Consolidating the Party by tighter control of members

The free app of the Central Commission for Discipline Inspection, is available in Apple's App Store and in various Android stores, as well as on the commission's website. The app makes it easier for anyone to submit tipoffs about suspected corruption. [Photo/China Daily]

As the governing party, how to make its members not just abide by the law but also discipline themselves with higher standards has never been more urgent for the Communist Party of China.

That explains why the Political Bureau of the CPC Central Committee held a meeting on Monday and adopted the Party rules on self-discipline and the rules on disciplinary penalties for members who violate the Party discipline.

According to Xinhua News Agency the amended rules will be much more specific and will have a negative list detailing what Party members cannot do. The rules on self-discipline are the ceiling for behavior and the rules on disciplinary penalties are the bottom line, together they form the bars of the cage around power.

Xi Jinping, general secretary of the CPC, has said that the current anti-corruption campaign is a matter of life and death to the Party. The same is true of the rules for the behavior of more than 87 million Party members.

As required by the Party's Constitution, a Party member must, first of all, be a good citizen, but they should at all times behave in an exemplary manner.

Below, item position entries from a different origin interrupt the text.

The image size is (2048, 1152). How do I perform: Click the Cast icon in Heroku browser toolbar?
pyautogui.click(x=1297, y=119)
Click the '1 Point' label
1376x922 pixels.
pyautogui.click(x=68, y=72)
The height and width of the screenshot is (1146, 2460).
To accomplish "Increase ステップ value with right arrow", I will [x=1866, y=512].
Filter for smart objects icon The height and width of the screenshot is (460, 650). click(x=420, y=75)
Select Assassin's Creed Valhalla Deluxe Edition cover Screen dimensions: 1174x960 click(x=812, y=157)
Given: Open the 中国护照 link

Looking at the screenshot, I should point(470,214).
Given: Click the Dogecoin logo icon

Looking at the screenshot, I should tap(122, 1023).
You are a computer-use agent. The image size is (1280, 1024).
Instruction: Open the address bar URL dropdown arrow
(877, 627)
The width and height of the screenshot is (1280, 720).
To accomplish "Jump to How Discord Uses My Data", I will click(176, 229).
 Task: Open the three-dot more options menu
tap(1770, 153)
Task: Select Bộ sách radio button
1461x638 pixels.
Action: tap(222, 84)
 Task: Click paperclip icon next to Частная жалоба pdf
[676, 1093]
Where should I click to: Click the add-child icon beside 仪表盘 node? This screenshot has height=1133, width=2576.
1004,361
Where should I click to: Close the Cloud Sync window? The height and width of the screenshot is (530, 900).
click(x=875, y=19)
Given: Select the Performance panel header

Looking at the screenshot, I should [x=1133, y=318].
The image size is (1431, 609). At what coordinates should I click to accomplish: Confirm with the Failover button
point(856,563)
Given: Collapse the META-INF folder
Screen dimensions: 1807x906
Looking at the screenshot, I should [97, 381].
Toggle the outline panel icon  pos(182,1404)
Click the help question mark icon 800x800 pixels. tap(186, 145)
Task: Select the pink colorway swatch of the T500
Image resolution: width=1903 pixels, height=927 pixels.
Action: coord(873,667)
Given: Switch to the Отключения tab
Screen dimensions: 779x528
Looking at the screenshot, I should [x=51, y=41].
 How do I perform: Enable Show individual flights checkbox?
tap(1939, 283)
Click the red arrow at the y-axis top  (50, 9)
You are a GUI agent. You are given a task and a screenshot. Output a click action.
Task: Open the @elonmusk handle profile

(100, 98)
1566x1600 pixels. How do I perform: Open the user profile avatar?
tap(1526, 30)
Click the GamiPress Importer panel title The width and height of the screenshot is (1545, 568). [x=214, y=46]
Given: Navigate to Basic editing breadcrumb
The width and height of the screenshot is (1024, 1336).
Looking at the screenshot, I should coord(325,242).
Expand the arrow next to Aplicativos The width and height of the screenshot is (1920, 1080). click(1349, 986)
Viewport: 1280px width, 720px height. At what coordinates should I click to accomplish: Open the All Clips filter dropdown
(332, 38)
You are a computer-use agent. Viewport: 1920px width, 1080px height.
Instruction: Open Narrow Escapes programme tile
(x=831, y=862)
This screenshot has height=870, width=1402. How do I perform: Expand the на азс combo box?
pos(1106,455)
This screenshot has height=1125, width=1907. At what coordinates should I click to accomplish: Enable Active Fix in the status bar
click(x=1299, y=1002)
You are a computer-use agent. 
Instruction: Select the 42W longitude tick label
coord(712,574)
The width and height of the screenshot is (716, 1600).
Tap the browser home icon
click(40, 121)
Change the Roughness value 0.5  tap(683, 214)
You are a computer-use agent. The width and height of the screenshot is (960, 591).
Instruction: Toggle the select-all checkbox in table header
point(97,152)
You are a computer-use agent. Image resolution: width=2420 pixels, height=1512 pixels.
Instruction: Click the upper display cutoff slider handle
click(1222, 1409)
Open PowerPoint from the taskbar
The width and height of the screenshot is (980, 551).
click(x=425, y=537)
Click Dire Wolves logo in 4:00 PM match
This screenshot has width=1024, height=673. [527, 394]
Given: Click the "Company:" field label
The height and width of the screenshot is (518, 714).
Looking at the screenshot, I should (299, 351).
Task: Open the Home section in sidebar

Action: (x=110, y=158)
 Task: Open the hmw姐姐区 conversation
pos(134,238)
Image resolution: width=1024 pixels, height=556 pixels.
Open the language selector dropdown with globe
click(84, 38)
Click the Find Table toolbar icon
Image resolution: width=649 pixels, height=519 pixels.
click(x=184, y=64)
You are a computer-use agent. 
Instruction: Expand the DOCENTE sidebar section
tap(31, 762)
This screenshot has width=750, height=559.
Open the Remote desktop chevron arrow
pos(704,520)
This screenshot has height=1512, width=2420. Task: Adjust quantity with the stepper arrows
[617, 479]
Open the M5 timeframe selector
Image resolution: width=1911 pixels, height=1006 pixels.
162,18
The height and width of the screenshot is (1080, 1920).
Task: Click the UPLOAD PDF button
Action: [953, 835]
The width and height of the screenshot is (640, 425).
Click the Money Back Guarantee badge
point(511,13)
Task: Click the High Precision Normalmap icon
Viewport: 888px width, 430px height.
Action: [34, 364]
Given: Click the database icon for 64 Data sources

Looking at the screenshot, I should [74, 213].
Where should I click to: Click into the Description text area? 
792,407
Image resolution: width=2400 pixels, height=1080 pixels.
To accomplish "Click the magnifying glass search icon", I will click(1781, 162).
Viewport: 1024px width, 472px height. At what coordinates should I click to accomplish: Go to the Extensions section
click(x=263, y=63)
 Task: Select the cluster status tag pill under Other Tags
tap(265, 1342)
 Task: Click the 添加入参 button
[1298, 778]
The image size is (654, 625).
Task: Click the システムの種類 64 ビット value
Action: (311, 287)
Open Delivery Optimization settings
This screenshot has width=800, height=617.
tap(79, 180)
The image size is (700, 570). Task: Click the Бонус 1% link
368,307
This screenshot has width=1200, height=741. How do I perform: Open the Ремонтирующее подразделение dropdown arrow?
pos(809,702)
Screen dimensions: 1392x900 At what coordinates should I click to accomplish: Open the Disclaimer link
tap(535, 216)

Yet, all corrupt officials regard the ranks and positions they hold not as a constraint that should have prevented them from indulging in any indecent behavior or illegal activity, but as a tool for rent seeking. Such immoral behavior as keeping mistresses or illegal acts of embezzling public funds or trading power for personal gains have actually degraded them.

Had the Party rules served their purpose as preventive checks to stop problematic members from going astray, many of the corrupt officials would not have met their downfall.

Wang Qishan, secretary of the CPC Central Commission for Discipline Inspection and a member of the Standing Committee of the CPC Central Committee's political bureau, once said that the anti-graft campaign was just dealing with the symptoms of corruption, but the fight would win enough time to address the root cause of corruption.

The new rules for Party members' self-discipline will consolidate the Party by making its members adhere to stricter standards than legal requirements. And the rules for disciplinary penalties will definitely serve as a reminder that problematic members should earnestly rectify their mistakes before they disown themselves from the Party as corrupt elements.